Desde o primeiro Festival de História, fatos e mitos sobre a vida de Francisca da Silva de Oliveira, a famosa ex-escrava que viveu em Diamantina na segunda metade do século XVIII, têm sido investigados em mesas de debates de suas edições bienais. Na etapa portuguesa do 3º Festival de História, realizado em Braga em 2015, por exemplo, a ex-escrava estava ao lado de um poderoso primeiro-ministro, Sebastião José de Carvalho e Melo, que também viveu naquele século, na mesa "Paralelos biográficos: o Marquês de Pombal e Chica da Silva".
Estudiosa da vida de Chica - em verdade Francisca da Silva, filha de negro e português nascida na região do Distrito Diamantino entre 1731 e 1735 -, a historiadora Júnia Furtado, que já havia falado sobre ela em Diamantina na primeira edição do Festival em 2011, encarregou-se de desvendar a sua biografia para os portugueses em Braga, ao lado do colega britânico Kenneth Maxwell, e dos investigadores da Universidade Nova de Lisboa Nuno Gonçalo Monteiro e Roberta Stumpf.
Para Júnia Furtado, o mito de que Chica foi uma mulata sensual que hipnotizou o contratador João Fernandes de Oliveira e escandalizou a sociedade do Arraial do Tijuco foi inventado no século XIX. E se há como precisar uma data para a emergência do mito Chica da Silva, estaria situada mais de 60 anos após a sua morte, pela pena ferina de Joaquim Felício dos Santos no clássico "Memórias do Distrito Diamantino", livro publicado em 1868 em que o autor traça em dois capítulos o perfil de uma personagem voluntariosa e sedutora, cujos desejos e vontades eram satisfeitos sem pestanejar pelo contratador.
"Mas Chica freqüentava a elite branca do arraial e todas as irmandades brancas do Tijuco e, ao morrer, foi enterrada no cemitério da Igreja de São Francisco de Assis, privilégio dos brancos endinheirados.

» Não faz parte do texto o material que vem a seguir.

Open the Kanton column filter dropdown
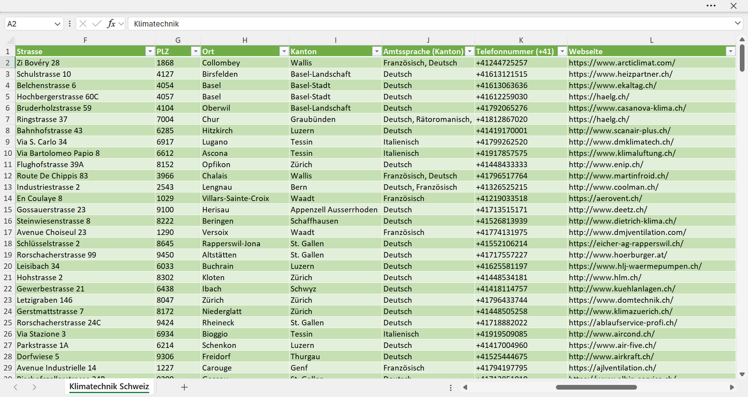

Isso tudo prova que ela era uma mulher que se portava de acordo com os padrões sociais e morais da época", argumentou a pesquisadora Júnia Ferreira Furtado.

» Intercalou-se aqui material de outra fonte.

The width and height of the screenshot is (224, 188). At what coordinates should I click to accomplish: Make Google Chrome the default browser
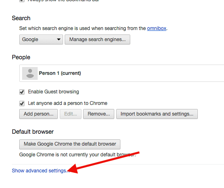point(70,144)
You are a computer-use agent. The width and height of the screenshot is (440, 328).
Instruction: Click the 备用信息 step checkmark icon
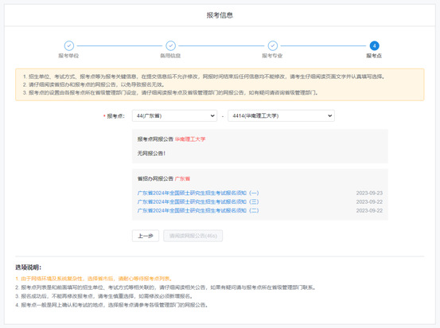tap(170, 45)
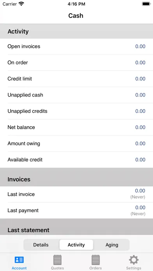This screenshot has height=271, width=153.
Task: Select the Open invoices row
Action: 77,46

Seja como for, o mito seria reapropriado pelo cinema e pela televisão na segunda metade do século passado e foi esse o tema da mesa de debates do 4º fHist em 2017 e que contou com as presenças da atriz e cantora Zezé Motta, que ficou conhecida como rainha negra do Brasil após viver a personagem no filme "Xica da Silva", e do diretor do Teatro Santa Izabel, Frederico Silva Santos, sob mediação do jornalista Otto Sarkis, da coordenação do Festival.

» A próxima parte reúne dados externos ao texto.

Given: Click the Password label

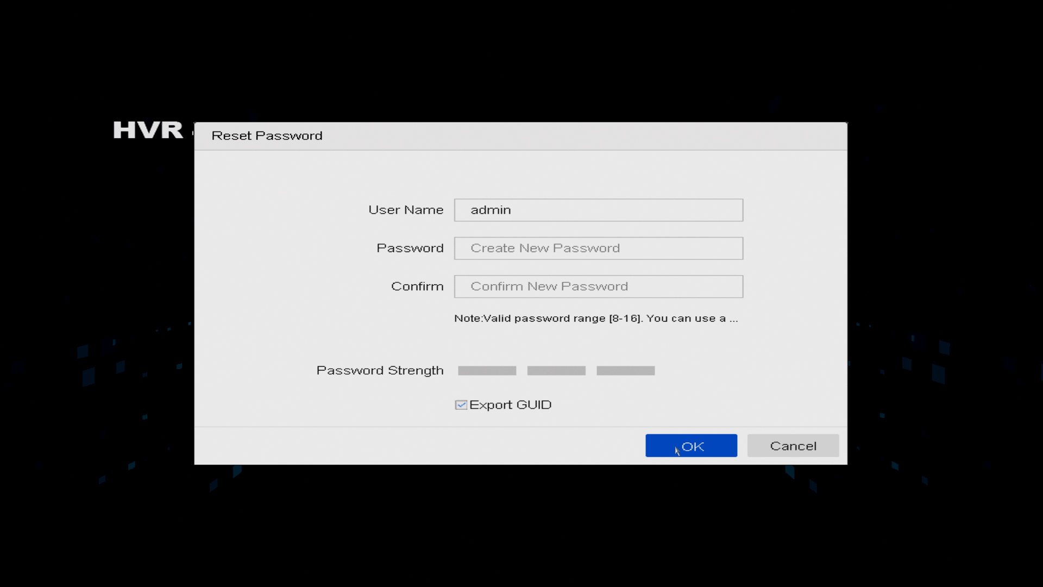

Lançado em meados da década de 1970, o premiado filme do diretor Cacá Diegues seria o meio decisivo para a popularização da personagem mistificada. "A Chica é a minha fada madrinha e dá sorte pra muita gente. A vida da atriz Thaís Araújo também mudou depois que ela fez a Chica da Silva na novela. Então, foi um presente, um astral, eu ter vivido essa personagem", reverenciou Zezé Motta.
Segundo a atriz, a personagem e o filme tiveram grande importância também para o crescimento do movimento contra o racismo e discriminação no Brasil. "Depois do filme, é verdade que muita coisa mudou para melhor, mas ainda temos muita luta pela frente, pois os negros continuam sendo marginalizados, principalmente os jovens e as mulheres negras", lamentou.
"Chica são muitas, não é uma única mulher, não é um único mito. Ela é transversal na cultura brasileira", afirmou, por sua vez, Silva Santos, para quem isso se comprova pela multiplicidade de produções sobre ela. Na literatura brasileira, ele destacou que entre 1955 e 2000 foram lançados sete livros sobre Chica da Silva, desde romances a peças de teatro e obras fundamentadas em fatos históricos. Já entre 2000 e 2016, ocorreria uma nova leva de produções literárias sobre a escrava alforriada, agora com o diferencial de que quatro das oito obras publicadas terem sido escritas por mulheres, entre os quais "Chica da Silva e o contratador dos diamantes - o outro lado do mito", de Júnia Furtado, em 2003.